On 2/1/23 6:17 AM, Corey Bonnell wrote:

I think it would be unfortunate if the usage of terms that are defined in
RFC 5890 is not aligned with their definitions.

If we are not opposed to introducing new terminology to the document, then I
suggest the following:

1.      Replace all instances of "A-label" with the term "P-label" from the
CABF Baseline Requirements [1]: "P-Label: A XN-Label that contains valid
output of the Punycode algorithm (as defined in RFC 3492, Section 6.3) from
the fifth and subsequent positions."
2.      For U-label:
        a. Punt and call it "Unicode representation" instead (this is what
the CABF Baseline Requirements does, although that may not be appropriate
for this document).
        b. Create a new term that is defined as "A non-LDH label that
contains valid output of the decoding algorithm for Punycode (as defined in
RFC 3492, Section 6.2)." and use this new term instead of "U-label".

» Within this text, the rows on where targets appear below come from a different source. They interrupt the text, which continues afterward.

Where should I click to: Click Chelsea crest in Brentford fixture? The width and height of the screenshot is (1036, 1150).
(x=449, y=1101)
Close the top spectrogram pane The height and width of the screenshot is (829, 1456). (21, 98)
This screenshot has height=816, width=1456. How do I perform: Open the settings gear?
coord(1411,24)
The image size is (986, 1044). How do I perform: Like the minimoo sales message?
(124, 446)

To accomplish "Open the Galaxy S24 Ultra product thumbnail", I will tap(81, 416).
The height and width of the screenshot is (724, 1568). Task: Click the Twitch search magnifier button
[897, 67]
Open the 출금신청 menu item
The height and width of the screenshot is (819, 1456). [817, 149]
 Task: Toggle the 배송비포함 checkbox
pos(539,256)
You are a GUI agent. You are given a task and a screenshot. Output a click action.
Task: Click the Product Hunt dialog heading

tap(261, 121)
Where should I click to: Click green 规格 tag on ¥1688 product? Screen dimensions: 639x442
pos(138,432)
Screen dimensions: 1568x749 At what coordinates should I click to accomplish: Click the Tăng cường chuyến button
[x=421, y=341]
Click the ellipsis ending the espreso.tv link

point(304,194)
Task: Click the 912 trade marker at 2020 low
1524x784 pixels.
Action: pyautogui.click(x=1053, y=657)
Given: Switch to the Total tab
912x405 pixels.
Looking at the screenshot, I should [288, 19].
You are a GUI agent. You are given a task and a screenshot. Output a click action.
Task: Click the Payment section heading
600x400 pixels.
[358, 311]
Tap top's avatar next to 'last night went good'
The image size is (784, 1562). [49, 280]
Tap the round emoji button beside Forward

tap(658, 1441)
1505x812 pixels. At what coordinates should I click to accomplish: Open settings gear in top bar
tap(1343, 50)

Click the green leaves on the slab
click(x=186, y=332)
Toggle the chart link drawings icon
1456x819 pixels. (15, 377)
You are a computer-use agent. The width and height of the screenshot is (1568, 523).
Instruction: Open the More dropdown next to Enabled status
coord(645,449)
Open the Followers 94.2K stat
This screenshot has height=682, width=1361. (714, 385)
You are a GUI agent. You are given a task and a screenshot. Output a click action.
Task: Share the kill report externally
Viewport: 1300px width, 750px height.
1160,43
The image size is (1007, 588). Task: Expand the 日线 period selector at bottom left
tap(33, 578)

I'd be happy to work on concrete text to this effect if there's agreement
this is a good path to resolve the issue.

I would very much like to hear what John Klensin and Patrik Fältström (cc'd) think about this proposal.

As noted in my other message <https://mailarchive.ietf.org/arch/msg/uta/92tKoHT3Kjll1o_mCYQYQT8xON4/> I'm not immediately comfortable with referencing a CA/Browser Forum document instead of RFC 5890.

Having looked at Corey's proposal more closely, I'm doubly unsure because (a) it is not fully clear to me how the P-label construct differs from the A-label construct in RFC 5890 and (b) coming up with new DNS-related terminology in a late-stage document about certificate validation just seems like a bad idea (e.g., I'm not sure how to get proper review) even if it were necessary (which I'm not sure it is).